• [EXTRACT PROVIDED]:

┏━━

Homology analysis of the two nominated compounds and natural ligands to existing sensory elements generated two transcriptional regulators – NahR with affinity for the most common moieties found in organic pollutants and the human estrogen receptor alpha with noted antagonistic interaction with plasticizers [9] [24]. Both NahR and hER-α serve as transactivators in presence of respective cofactors [15] [27]. Both the full-length hER-α and truncated versions have been successfully transformed into E. coli with adequate expression rates, even if the former has shown toxicity at higher expression rates, and NahR has been utilized as an inducible transcriptional factor in multiple iGEM projects [9] [35] [36] [37] [38] [39]. Thus, they were chosen as the sensory elements of our circuit, as shown in fig. 3.

┗━━

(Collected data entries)
┏━━

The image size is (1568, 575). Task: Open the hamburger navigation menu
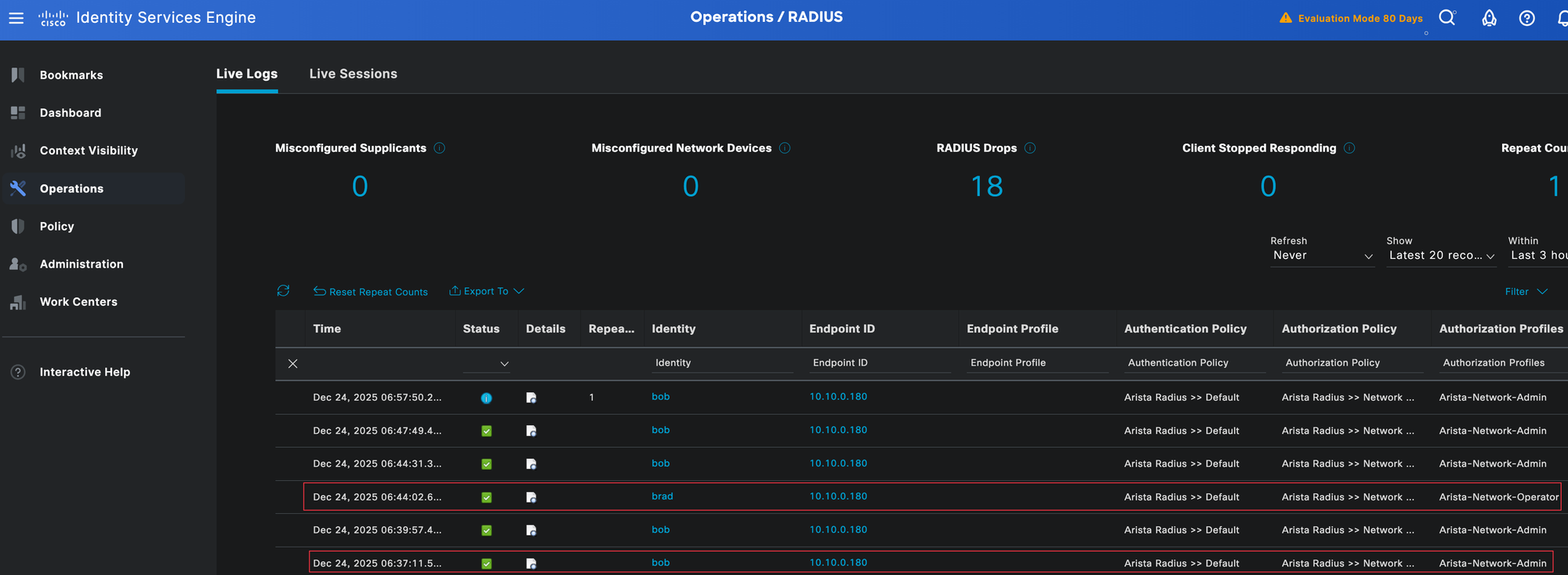click(x=16, y=17)
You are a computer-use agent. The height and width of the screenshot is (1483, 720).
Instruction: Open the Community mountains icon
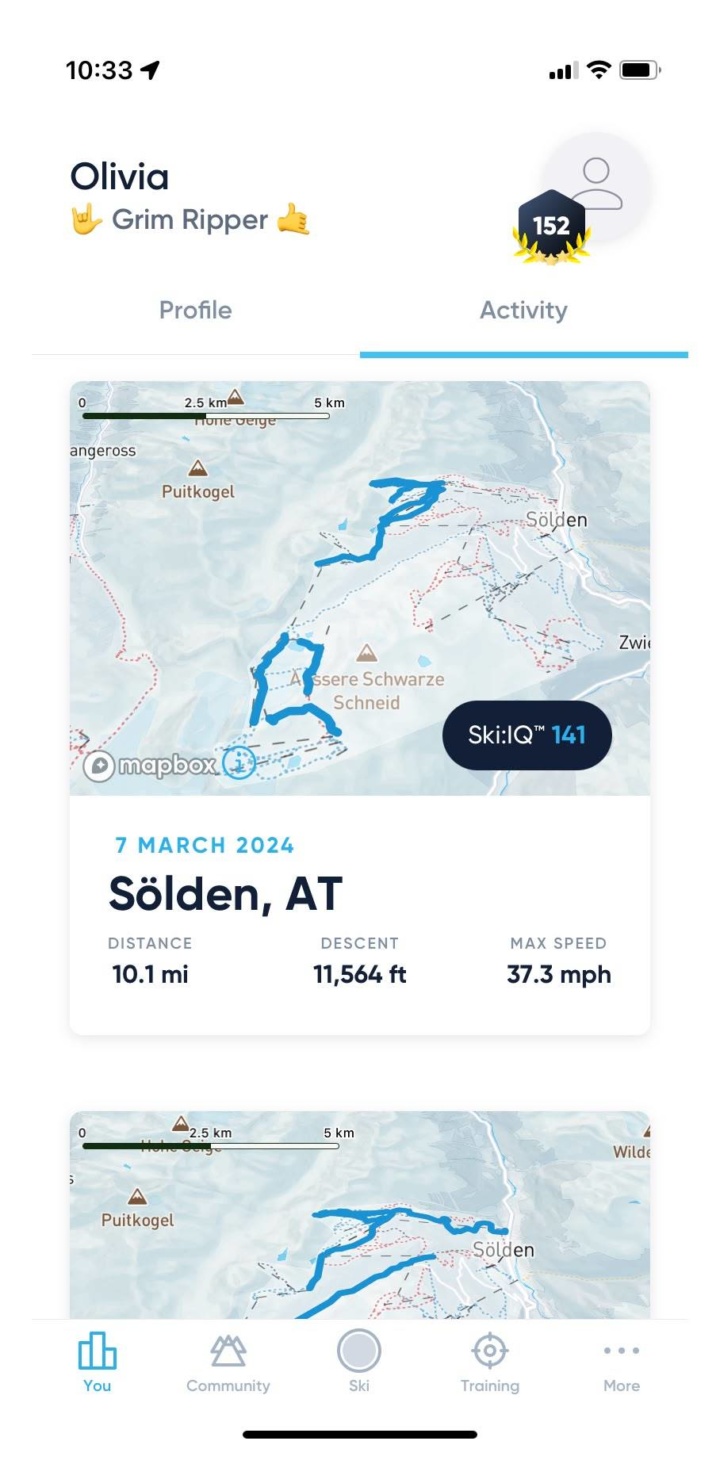tap(228, 1352)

┗━━

• [TASKS TO CARRY OUT]:
**a)** List every bracketed reference number that appears in the sentence of the sensory-element passage beginning "Both the full-length hER-α".
**b)** Set down the sensory-element passage word for word from "Homology analysis of" up to and including "shown in fig. 3.".

• [ANSWER SET]:
**a)** [9], [35], [36], [37], [38], [39]

**b)**
Homology analysis of the two nominated compounds and natural ligands to existing sensory elements generated two transcriptional regulators – NahR with affinity for the most common moieties found in organic pollutants and the human estrogen receptor alpha with noted antagonistic interaction with plasticizers [9] [24]. Both NahR and hER-α serve as transactivators in presence of respective cofactors [15] [27]. Both the full-length hER-α and truncated versions have been successfully transformed into E. coli with adequate expression rates, even if the former has shown toxicity at higher expression rates, and NahR has been utilized as an inducible transcriptional factor in multiple iGEM projects [9] [35] [36] [37] [38] [39]. Thus, they were chosen as the sensory elements of our circuit, as shown in fig. 3.